_Material shown_:
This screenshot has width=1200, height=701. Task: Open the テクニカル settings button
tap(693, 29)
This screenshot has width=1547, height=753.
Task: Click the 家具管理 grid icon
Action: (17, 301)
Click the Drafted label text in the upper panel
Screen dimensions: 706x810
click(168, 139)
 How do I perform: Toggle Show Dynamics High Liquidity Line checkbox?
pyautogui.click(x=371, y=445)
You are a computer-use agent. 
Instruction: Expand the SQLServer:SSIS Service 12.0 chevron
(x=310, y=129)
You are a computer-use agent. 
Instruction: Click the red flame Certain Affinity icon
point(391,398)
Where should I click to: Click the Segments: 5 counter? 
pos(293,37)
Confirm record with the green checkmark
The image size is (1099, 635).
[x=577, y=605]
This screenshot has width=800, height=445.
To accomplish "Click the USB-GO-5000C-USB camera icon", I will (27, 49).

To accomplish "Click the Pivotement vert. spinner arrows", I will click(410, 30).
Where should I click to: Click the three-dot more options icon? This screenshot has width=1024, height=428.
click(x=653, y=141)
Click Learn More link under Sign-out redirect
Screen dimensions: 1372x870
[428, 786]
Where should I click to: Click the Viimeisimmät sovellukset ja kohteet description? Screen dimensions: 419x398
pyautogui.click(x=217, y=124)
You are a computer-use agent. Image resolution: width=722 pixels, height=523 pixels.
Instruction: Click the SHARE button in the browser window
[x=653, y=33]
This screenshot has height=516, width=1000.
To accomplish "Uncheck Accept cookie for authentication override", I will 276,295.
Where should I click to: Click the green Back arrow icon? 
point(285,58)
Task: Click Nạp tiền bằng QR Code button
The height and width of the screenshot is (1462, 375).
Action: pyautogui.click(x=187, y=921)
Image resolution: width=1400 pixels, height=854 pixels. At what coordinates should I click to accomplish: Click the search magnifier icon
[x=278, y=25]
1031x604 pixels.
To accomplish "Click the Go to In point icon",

_Written instruction_: Please rewrite the records from the line with "Click Learn More link under Sign-out redirect" through the end of the records, renaming "Where should I click to" to "Where do I click to" and leaving everything else unchanged.

_Written answer_:
Click Learn More link under Sign-out redirect
Screen dimensions: 1372x870
[428, 786]
Where do I click to: Click the Viimeisimmät sovellukset ja kohteet description? Screen dimensions: 419x398
pyautogui.click(x=217, y=124)
You are a computer-use agent. Image resolution: width=722 pixels, height=523 pixels.
Instruction: Click the SHARE button in the browser window
[x=653, y=33]
This screenshot has height=516, width=1000.
To accomplish "Uncheck Accept cookie for authentication override", I will 276,295.
Where do I click to: Click the green Back arrow icon? 
point(285,58)
Task: Click Nạp tiền bằng QR Code button
The height and width of the screenshot is (1462, 375).
Action: pyautogui.click(x=187, y=921)
Image resolution: width=1400 pixels, height=854 pixels. At what coordinates should I click to accomplish: Click the search magnifier icon
[x=278, y=25]
1031x604 pixels.
To accomplish "Click the Go to In point icon",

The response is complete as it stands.